→ **Talep 1**: Aşağıdaki DSÖ ortak üyeliğine ilişkin metne göre, sekizinci maddeye göre hangi bölgeler ortak üyelik başvurusuna taraf olabilir?

→ **Verilen Metin**:
○ ○ ○
Hasgüler’in Dünya Sağlık Örgütü Anayasası’nın 8’inci maddesine dayandırdığı talep Kıbrıslı Türklerin ortak üye (associate member) olarak DSÖ ile ilişkileri başlatması amacını taşır. Sekizinci maddeye göre kendi uluslararası ilişkilerini yönlendiremeyen bölgeler veya bölge grupları ortak üyelik için başvuruya taraf olabilirler. Bu başvurunun ilgili bölge ya da bölgeler grubunun uluslararası ilişkileri ile sorumlu olan bir DSÖ üyesi (devlet) tarafından ya da ilgili bölge ya da bölgeler grubunun uluslararası ilişkileri ile sorumlu olan farklı bir otorite tarafından yapılması gerekir.

 

Yani eğer Kıbrıslı Türkleri kendi uluslararası ilişkilerini yönlendiremeyen bir bölgede (Kuzey Kıbrıs) kabul edersek ortak üyelik için bir başvuru yapılması söz konusu olabilir. Bu başvurunun ise bölgenin uluslararası ilişkilerinden sorumlu bir üye ya da farklı bir otorite tarafından yapılması gerekmektedir. Burada önemli bir nokta vardır. İmza kampanyasının orijinal hâli gibi Türkiye’den bu başvuruyu yapmasını talep etmek Kıbrıslı Türklerin Türkiye’ye dâhil olmadığı ve uluslararası ilişkilerinin Türkiye tarafından yönetilmediği tezine aykırıydı. Bilindiği gibi Kıbrıslı Türkler kendileri ile ilgili olan uluslararası ilişkileri kendi ofisleri vasıtasıyla yönetmeye ve Türkiye’yi ayrı bir antite olarak görmeye yönelik bir dış politika sergilemektedirler. Aynı şekilde mevcut yapı içerisinde uluslararası ilişkilerin Kıbrıslı Rumlar (Kıbrıs Cumhuriyeti) tarafından sürdürüldüğünün kabul edilmesi de mümkün değildir.
○ ○ ○
→ **Gösterilen Kayıtlar**:
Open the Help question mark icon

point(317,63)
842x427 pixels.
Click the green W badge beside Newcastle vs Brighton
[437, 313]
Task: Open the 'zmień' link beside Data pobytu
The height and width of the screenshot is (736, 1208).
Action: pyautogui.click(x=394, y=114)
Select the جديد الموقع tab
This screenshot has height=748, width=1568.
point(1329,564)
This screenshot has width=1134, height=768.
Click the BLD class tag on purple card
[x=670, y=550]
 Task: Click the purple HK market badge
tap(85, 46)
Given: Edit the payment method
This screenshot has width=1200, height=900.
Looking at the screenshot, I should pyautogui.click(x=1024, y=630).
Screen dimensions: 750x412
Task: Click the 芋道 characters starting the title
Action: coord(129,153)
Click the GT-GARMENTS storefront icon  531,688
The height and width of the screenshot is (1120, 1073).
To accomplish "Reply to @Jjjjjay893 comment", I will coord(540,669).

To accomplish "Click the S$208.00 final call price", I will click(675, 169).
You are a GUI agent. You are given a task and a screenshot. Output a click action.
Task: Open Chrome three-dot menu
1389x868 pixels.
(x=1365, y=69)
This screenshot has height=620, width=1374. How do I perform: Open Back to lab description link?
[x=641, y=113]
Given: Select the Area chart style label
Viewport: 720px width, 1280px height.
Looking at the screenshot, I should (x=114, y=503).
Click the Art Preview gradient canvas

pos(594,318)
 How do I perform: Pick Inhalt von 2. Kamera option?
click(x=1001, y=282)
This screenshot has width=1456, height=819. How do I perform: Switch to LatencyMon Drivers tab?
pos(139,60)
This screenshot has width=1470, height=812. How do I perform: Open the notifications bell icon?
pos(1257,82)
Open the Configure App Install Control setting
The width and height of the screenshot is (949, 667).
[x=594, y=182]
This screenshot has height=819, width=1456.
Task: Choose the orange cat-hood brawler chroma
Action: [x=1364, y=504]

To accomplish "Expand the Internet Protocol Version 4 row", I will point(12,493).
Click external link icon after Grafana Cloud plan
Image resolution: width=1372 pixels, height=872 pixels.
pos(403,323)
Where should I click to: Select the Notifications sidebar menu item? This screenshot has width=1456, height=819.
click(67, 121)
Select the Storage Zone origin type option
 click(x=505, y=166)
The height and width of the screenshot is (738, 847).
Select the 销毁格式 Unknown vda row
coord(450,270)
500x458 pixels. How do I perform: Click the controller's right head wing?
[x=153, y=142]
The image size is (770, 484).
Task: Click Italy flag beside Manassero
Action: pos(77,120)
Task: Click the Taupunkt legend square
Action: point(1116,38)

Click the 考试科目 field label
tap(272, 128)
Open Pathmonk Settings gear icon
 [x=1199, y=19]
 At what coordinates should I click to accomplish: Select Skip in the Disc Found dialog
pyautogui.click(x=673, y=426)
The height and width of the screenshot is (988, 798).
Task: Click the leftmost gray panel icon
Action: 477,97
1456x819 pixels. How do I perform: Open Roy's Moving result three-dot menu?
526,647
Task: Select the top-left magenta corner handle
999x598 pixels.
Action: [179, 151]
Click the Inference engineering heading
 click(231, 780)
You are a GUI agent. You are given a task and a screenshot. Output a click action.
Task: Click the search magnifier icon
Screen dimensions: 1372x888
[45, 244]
○ ○ ○
→ **Talep 2**: Kayıtlarda "Open the Configure" ifadesinin geçtiği satırdan başlayıp "Action: [x=1364, y=504]" ifadesinin geçtiği satıra kadar uzanan satırları, her iki uç dahil olmak üzere, aynen aktarınız.

→ **Alıştırma Çıktısı 1**: Kendi uluslararası ilişkilerini yönlendiremeyen bölgeler veya bölge grupları.

→ **Alıştırma Çıktısı 2**:
Open the Configure App Install Control setting
The width and height of the screenshot is (949, 667).
[x=594, y=182]
This screenshot has height=819, width=1456.
Task: Choose the orange cat-hood brawler chroma
Action: [x=1364, y=504]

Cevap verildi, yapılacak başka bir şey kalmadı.